See Also: The complex_flow_error_handling.yaml file in the examples directory provides a practical demonstration of using different flows for standard execution, subset execution, and error handling paths.

Interaction with Resume

When a workflow run fails within a specific flow (either the default or one specified via --flow), using the --resume flag on a subsequent run will:

  1. Attempt to restart the same flow that was originally executed.
  2. Start execution from the step that initially failed.

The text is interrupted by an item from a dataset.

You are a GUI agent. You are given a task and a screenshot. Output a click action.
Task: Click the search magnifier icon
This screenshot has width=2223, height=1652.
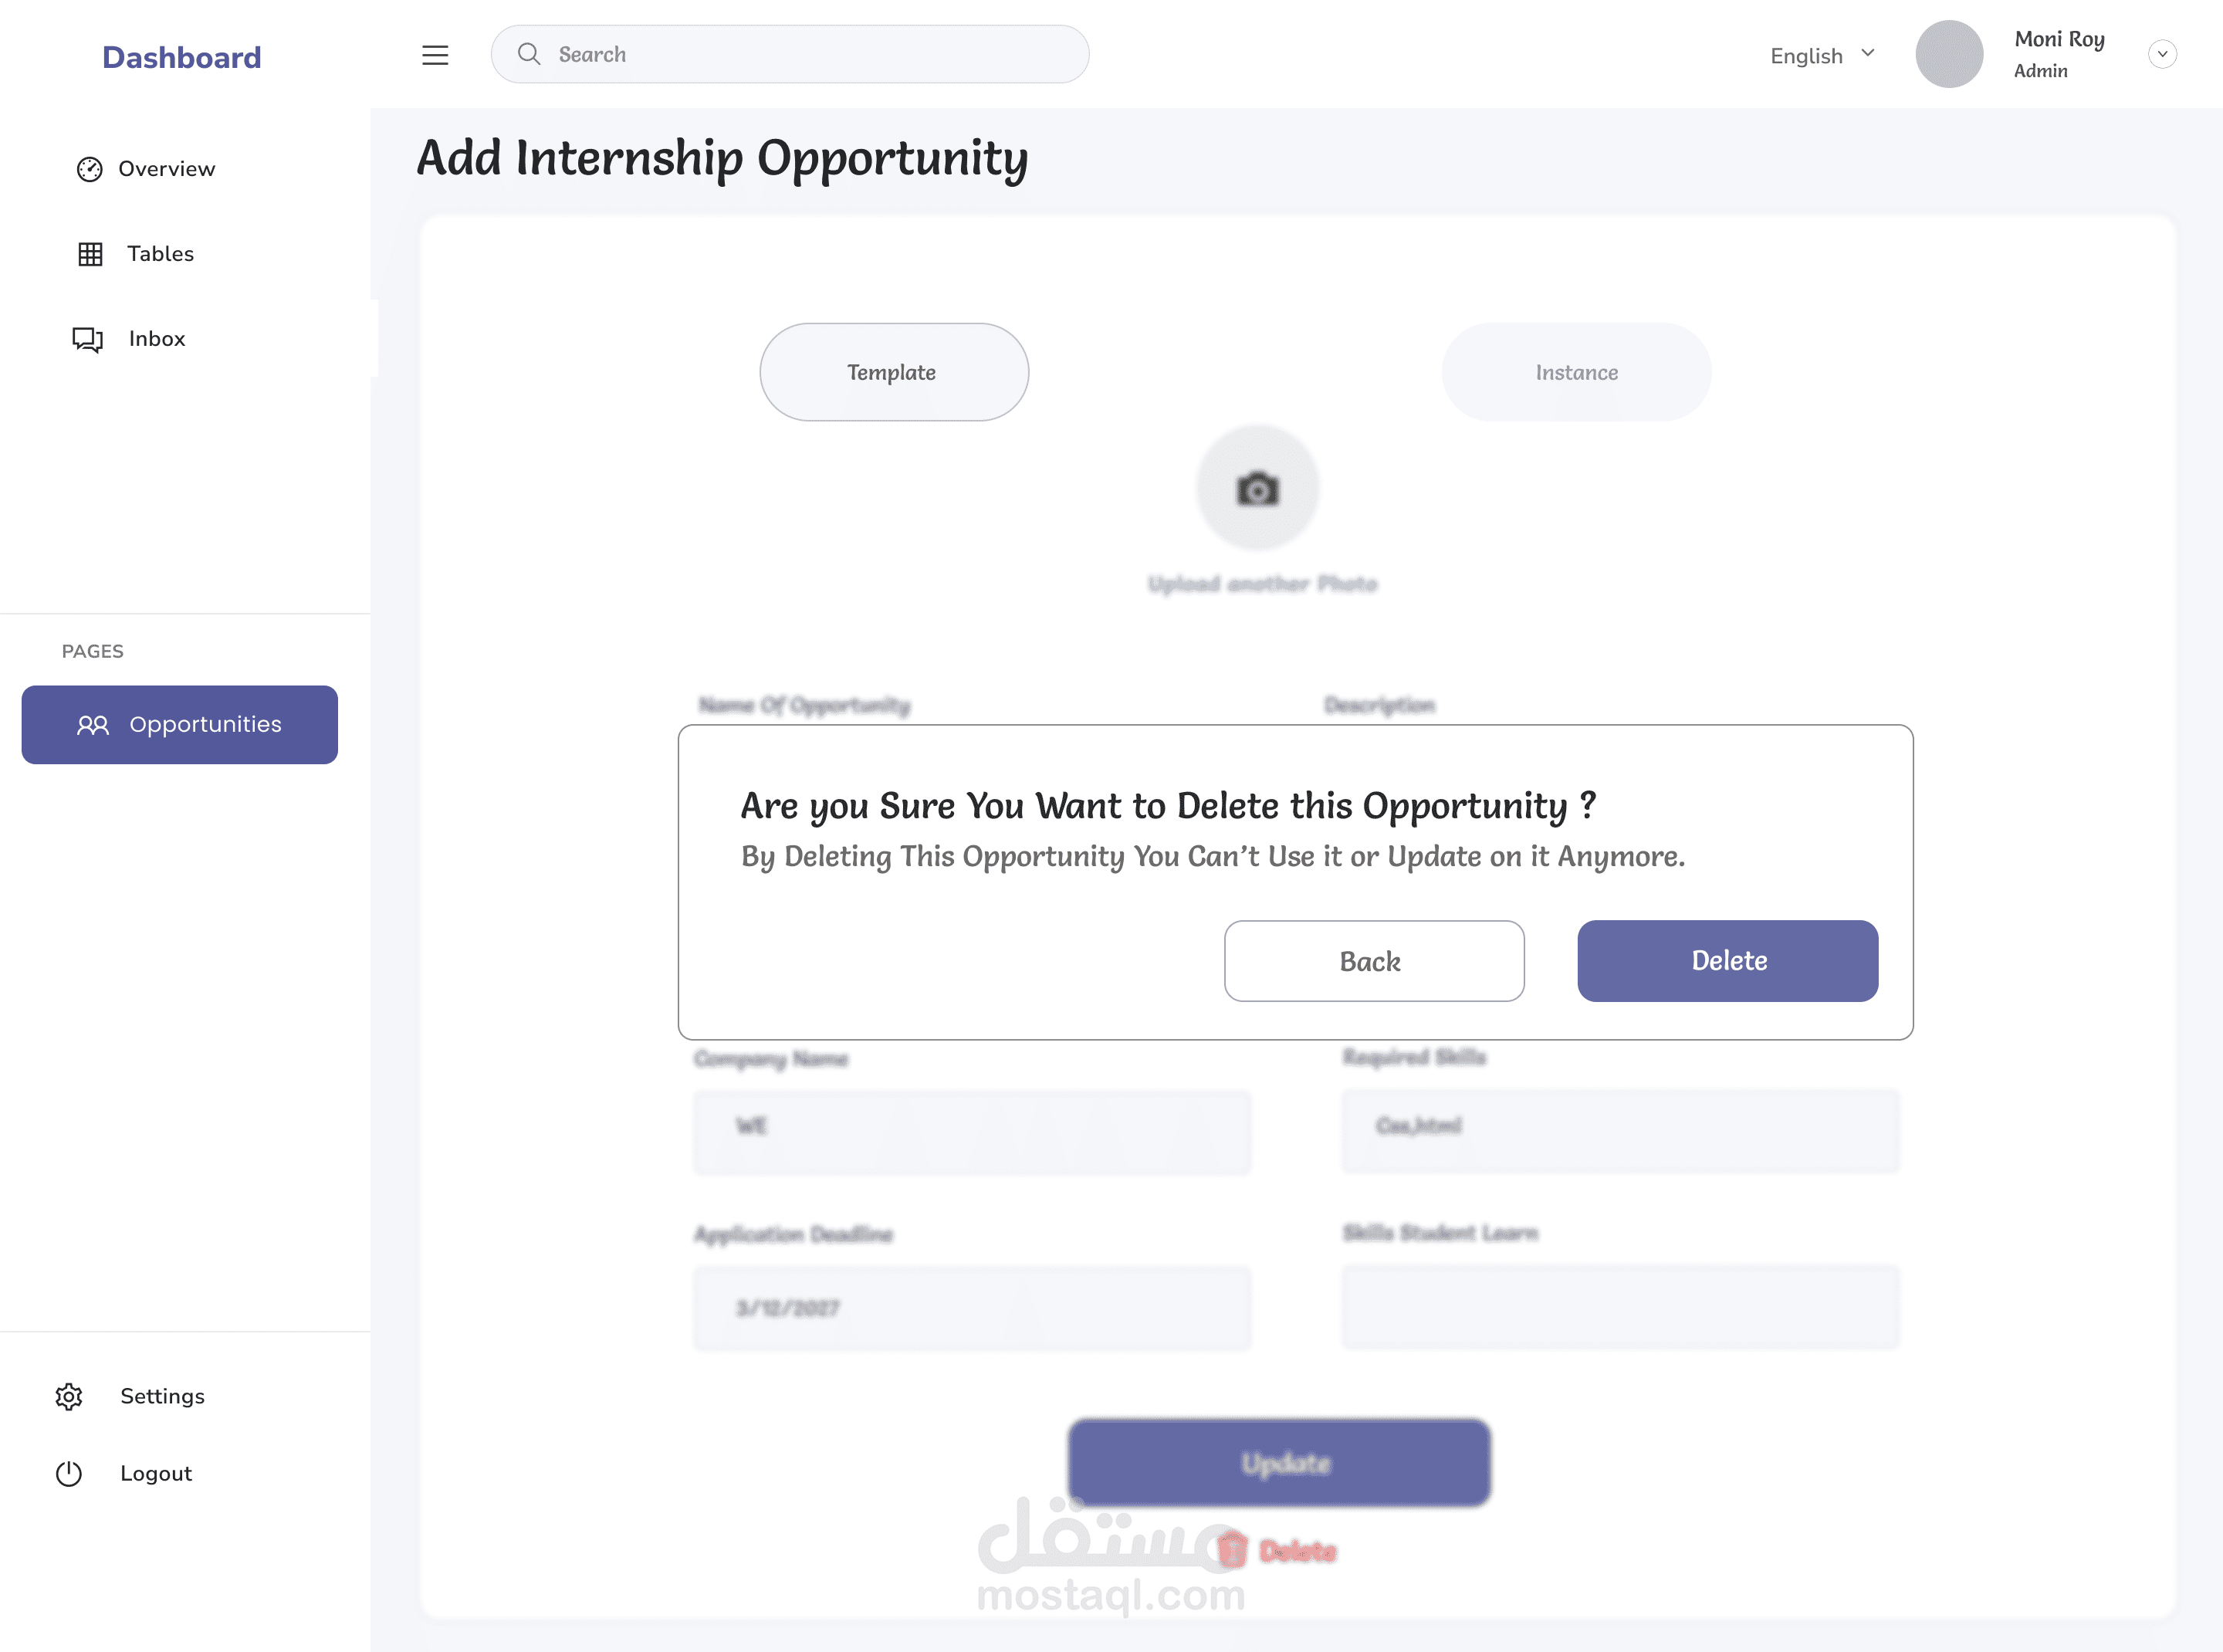pos(529,54)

The engine does not switch to a different flow automatically upon resuming.

Best Practices

  • Clear Naming: Give your flows descriptive names reflecting their purpose (e.g., main_process, setup_resources, error_cleanup).
  • Define a Default: If you use flows, define a default flow for the most common execution path and for clarity when no --flow is specified.
  • Step Reuse: Leverage flows to reuse the same underlying steps in different sequences, promoting modularity (e.g., a validate step might be part of main_process and also its own validation_only flow).
  • Validate Steps: Ensure all step names listed within a flow definition correspond to actual steps defined in the main steps: block. The engine performs validation, but checking beforehand is good practice.
  • Combine with condition: Use step-level condition keys for fine-grained conditional execution within a flow. Flows control the overall sequence, while condition controls whether an individual step in that sequence runs based on the current context.
  • Keep Flows Focused: Avoid overly complex flows. If a flow becomes very long or has many branches, consider if refactoring the workflow or splitting it into multiple workflow files might be clearer.